BEGIN Material for this task

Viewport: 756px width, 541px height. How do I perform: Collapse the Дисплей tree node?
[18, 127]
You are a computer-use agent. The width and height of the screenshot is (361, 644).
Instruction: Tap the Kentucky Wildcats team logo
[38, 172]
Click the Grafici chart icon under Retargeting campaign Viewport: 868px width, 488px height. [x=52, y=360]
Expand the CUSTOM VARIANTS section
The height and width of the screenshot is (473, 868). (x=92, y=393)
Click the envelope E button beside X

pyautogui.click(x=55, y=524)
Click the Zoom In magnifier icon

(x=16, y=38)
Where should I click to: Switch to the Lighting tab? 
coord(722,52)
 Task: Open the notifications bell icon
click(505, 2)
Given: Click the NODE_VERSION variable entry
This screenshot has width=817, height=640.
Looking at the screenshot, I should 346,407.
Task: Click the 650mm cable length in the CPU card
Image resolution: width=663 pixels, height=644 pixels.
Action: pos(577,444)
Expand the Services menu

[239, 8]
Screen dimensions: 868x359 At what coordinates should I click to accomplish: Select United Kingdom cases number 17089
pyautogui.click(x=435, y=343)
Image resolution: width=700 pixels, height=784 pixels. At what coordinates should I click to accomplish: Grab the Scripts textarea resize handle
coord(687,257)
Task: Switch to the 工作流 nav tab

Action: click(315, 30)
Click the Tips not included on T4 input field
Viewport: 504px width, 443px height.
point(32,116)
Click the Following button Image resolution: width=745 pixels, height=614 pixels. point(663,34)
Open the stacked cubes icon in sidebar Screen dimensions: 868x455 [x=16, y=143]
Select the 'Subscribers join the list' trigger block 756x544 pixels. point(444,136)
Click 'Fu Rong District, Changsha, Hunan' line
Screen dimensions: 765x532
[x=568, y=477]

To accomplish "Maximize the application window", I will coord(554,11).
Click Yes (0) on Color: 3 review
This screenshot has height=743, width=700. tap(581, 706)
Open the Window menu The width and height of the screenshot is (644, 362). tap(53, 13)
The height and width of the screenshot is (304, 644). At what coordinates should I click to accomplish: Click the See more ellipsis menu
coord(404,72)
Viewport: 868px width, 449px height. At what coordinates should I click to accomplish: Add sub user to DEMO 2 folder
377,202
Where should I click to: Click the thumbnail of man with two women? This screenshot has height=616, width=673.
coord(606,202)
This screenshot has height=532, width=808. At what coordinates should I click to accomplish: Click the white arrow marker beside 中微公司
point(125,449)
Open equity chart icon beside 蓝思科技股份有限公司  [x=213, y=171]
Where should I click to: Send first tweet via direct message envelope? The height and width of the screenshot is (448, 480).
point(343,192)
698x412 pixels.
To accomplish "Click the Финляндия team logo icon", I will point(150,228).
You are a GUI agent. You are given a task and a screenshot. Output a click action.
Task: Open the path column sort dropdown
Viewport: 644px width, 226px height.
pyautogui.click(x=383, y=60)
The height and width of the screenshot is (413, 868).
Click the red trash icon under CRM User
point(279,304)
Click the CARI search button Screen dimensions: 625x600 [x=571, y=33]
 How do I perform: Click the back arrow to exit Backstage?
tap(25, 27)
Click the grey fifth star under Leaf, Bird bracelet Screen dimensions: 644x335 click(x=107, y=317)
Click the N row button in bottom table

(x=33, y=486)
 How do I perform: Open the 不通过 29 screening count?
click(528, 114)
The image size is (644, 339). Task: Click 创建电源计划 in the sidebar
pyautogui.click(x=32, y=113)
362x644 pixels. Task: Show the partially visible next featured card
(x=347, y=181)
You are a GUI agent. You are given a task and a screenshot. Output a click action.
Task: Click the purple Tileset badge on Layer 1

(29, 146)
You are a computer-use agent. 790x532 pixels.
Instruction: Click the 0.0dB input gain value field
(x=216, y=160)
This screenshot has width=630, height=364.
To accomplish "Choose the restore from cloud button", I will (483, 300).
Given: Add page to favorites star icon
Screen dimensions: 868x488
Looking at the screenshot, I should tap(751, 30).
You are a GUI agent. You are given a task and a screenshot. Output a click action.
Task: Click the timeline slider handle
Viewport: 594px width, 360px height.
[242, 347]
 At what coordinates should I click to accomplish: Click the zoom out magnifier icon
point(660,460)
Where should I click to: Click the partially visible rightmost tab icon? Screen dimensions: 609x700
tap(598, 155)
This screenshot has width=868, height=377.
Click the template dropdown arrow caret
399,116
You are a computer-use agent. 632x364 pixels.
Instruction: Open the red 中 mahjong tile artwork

END Material for this task

* _Exercise instructions_: Copy whichever lines above contain the string "will".

* _Solution for this exercise_:
To accomplish "Maximize the application window", I will coord(554,11).
To accomplish "Click the Финляндия team logo icon", I will point(150,228).
To accomplish "Choose the restore from cloud button", I will (483, 300).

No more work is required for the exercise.